» **Given problem**: Put every line of the items below into a JSON list of strings, one string per line, leaving out blank lines.

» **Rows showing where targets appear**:
++++++++++++++++++++
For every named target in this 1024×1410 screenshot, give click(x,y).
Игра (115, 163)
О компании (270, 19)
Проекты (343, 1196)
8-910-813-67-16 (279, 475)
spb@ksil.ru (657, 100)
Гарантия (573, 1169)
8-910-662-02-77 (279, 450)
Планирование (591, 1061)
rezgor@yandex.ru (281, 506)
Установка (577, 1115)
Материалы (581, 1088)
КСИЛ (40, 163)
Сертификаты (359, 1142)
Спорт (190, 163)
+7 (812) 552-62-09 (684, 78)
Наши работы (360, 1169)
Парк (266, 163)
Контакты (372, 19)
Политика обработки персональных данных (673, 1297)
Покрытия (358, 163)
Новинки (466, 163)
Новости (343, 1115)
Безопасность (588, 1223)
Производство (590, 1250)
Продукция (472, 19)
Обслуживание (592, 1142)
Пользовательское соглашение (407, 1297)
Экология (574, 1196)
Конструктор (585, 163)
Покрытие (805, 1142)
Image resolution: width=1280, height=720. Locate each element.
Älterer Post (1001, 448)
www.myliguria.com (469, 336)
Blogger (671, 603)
++++++++++++++++++++
» **Task result**:
[
  "For every named target in this 1024×1410 screenshot, give click(x,y).",
  "Игра (115, 163)",
  "О компании (270, 19)",
  "Проекты (343, 1196)",
  "8-910-813-67-16 (279, 475)",
  "spb@ksil.ru (657, 100)",
  "Гарантия (573, 1169)",
  "8-910-662-02-77 (279, 450)",
  "Планирование (591, 1061)",
  "rezgor@yandex.ru (281, 506)",
  "Установка (577, 1115)",
  "Материалы (581, 1088)",
  "КСИЛ (40, 163)",
  "Сертификаты (359, 1142)",
  "Спорт (190, 163)",
  "+7 (812) 552-62-09 (684, 78)",
  "Наши работы (360, 1169)",
  "Парк (266, 163)",
  "Контакты (372, 19)",
  "Политика обработки персональных данных (673, 1297)",
  "Покрытия (358, 163)",
  "Новинки (466, 163)",
  "Новости (343, 1115)",
  "Безопасность (588, 1223)",
  "Производство (590, 1250)",
  "Продукция (472, 19)",
  "Обслуживание (592, 1142)",
  "Пользовательское соглашение (407, 1297)",
  "Экология (574, 1196)",
  "Конструктор (585, 163)",
  "Покрытие (805, 1142)",
  "Image resolution: width=1280, height=720. Locate each element.",
  "Älterer Post (1001, 448)",
  "www.myliguria.com (469, 336)",
  "Blogger (671, 603)"
]